De lo único que se duelen del año perdido es en lo que tiene que ver con ejercer su faceta de abuelos. Unai, su único nieto, tiene ocho años y Araceli cree que como pronto se hará mayor, este tiempo sin verse ha contado en negativo. Por eso, ahora, siempre que pueden están con él, que es un niño muy cariñoso y muy valiente: «Una noche estaba con nosotros en casa y tuvo que venir a por Juan una ambulancia. Yo le dije que no se asustara y me dijo que la que no me tenía que asustar era yo porque iban a venir vestidos como astronautas», cuenta Araceli.

Esta pareja solo quiere que las cosas vayan a mejor, esperan con tranquilidad su turno para la vacunación (son los más jóvenes), han retomado otra de sus costumbres que es hacer viajes cortos por la provincia -hace bien poco estuvieron en Covarrubias-, esperan poder veranear este año y se afanan en llevar a la práctica lo que explica muy bien Araceli: «Hay que aprovechar el día a día porque este que ha pasado es un año que nos han quitado de la vida, eso es así. Pero hay que hacerlo con alegría».
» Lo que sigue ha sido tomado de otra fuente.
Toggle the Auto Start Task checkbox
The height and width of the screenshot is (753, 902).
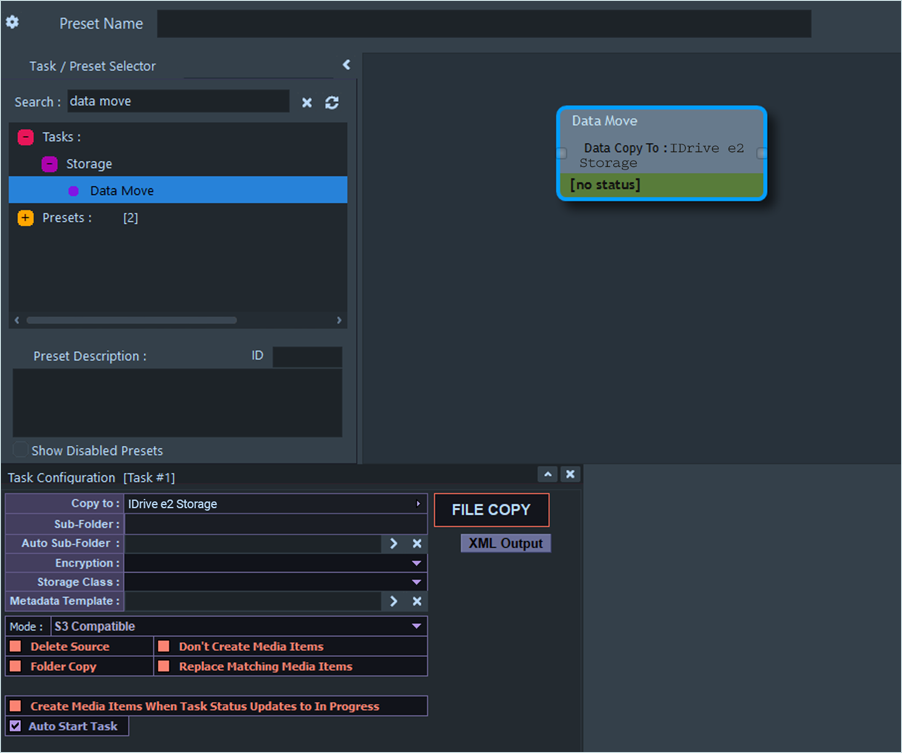coord(16,726)
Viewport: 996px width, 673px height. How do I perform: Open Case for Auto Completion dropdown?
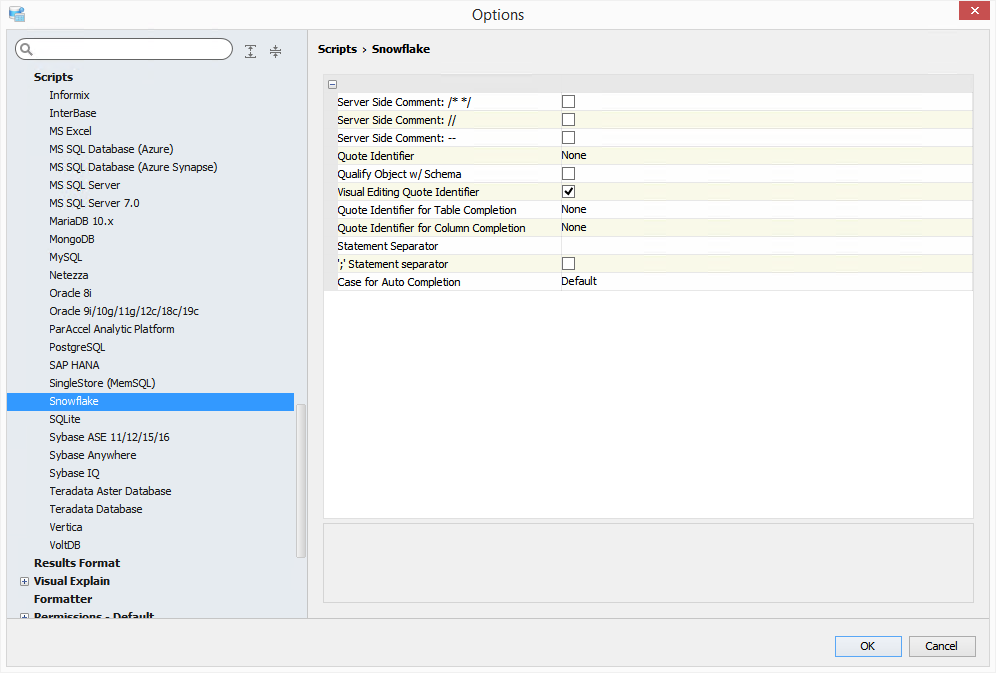765,282
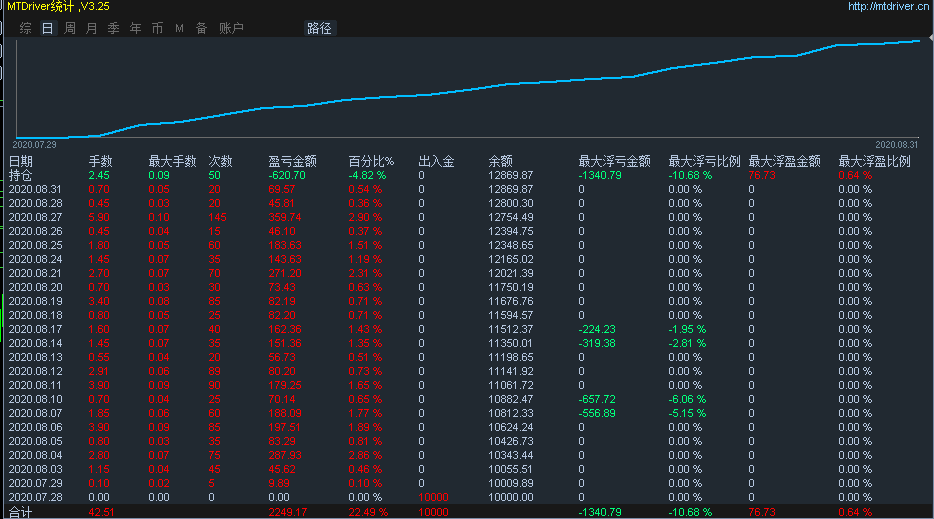Click the 2020.08.10 row date
Viewport: 934px width, 519px height.
pyautogui.click(x=35, y=399)
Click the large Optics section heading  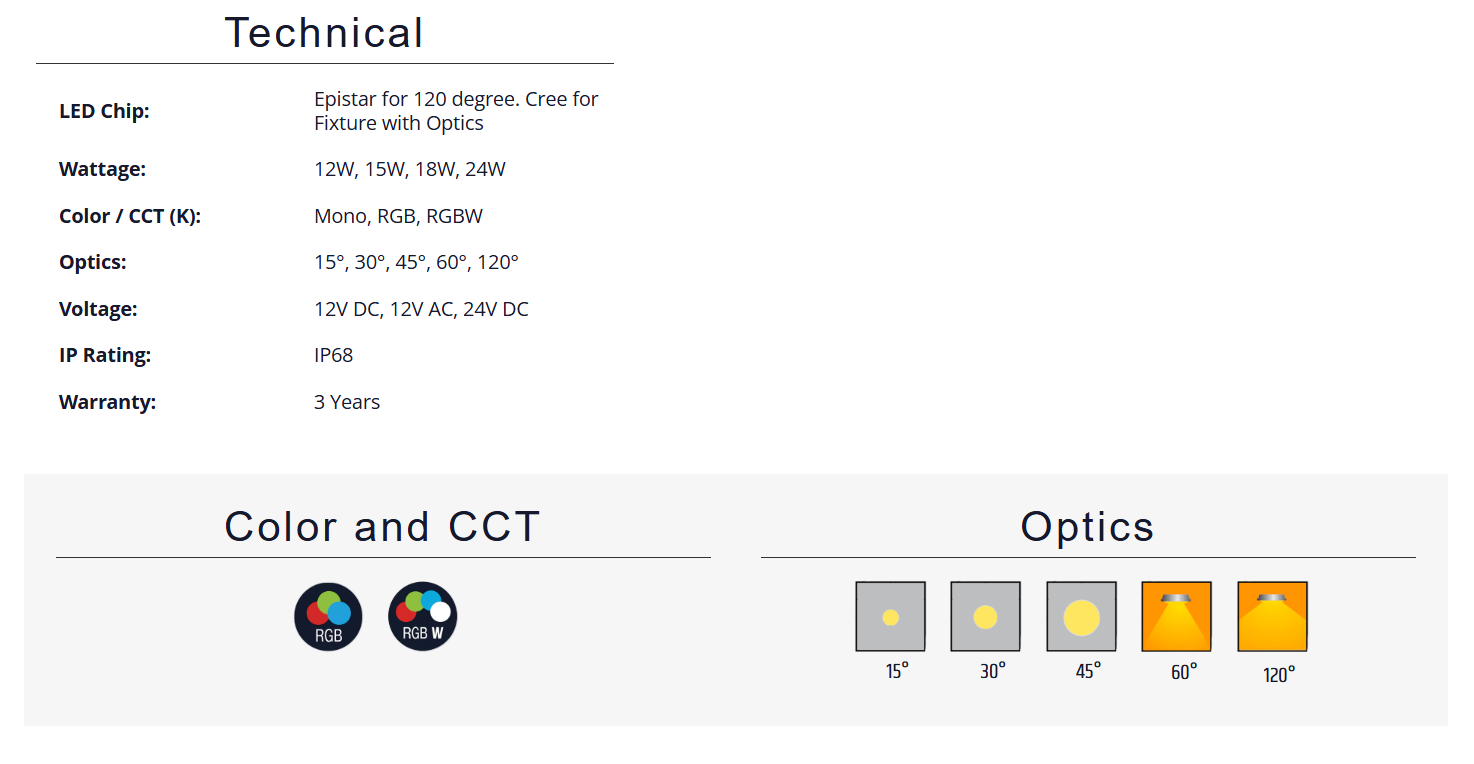1087,527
 A Rosa Planchuelo y a Marcos Mussons el confinamiento les pilló cuidando de dos de sus nietos, que estaban entonces con ellos. Así que faena no les faltó y cuando les toca hacer balance del año, ella lo resume muy bien: «Estamos igual que hace un año porque nos hemos cuidado mucho», afirma Rosa, que asegura que siguen saliendo lo mínimo para comprar o pasear al perro «por lugares por donde no haya mucha gente». Ahora, lo que le ocurre es que echa de menos a los niños y que está esperando que vengan de vacaciones -tiene los hijos repartidos entre Alemania y Holanda- pero está tranquila porque su hija, que trabaja en un geriátrico, ya está vacunada y también su nuera, que es cardióloga. «El confinamiento lo pasamos bien, por suerte tenemos una casa grande, un jardín y una huerta que nos dieron mucha libertad en aquellos días». A Lourdes Villares, con unos esplendorosos 80 años, nunca se le olvida que es enfermera. Durante los peores tiempos del confinamiento estaba muy pendiente de todo el trabajo de sus compañeras, salía todas las tardes a aplaudirlas y se dolía de no haber sido más joven para poder echar una mano. Un año después, en esas sigue: «Hago un llamamiento a todos los jubilados para que arrimemos el hombro, que las jóvenes están agotadas. Yo a la UCI no iría, desde luego, porque las cosas han cambiado mucho desde mis tiempos, pero podría tranquilamente ayudar a vacunar, que me imagino que tendrán mucho lío». Ahí lo deja esta valiente mujer que pasó aquellos días sola en su casa pero muy acompañada telefónicamente por hijos, nietos y amigas y  que ahora ha recuperado prácticamente su vida normal: «Estuve bastante bien durante el encierro pero sí que recuerdo que allá a finales de abril me agobié un poco porque parecía que nunca se iba a acabar y me daba mucha pena por toda la gente que está perdiendo sus negocios. Yo me entretenía bastante y sobre todo rezaba mucho para que se acabara cuanto antes. Además, creo que esta experiencia nos ha dado a todos una lección y es que nos acostumbremos a aprovechar la vida al máximo. Ahora doy las gracias porque creo que es una suerte amanecer todos los días».

Está pendiente de recibir la llamada para vacunarse pero no inquieta porque es consciente de la situación. Lourdes Villares quiere ser optimista, afirma que ya parece que ve la luz al final del túnel, «a veces es más clara y a veces más oscura» y cree que la crisis nos ha hecho ser más solidarios.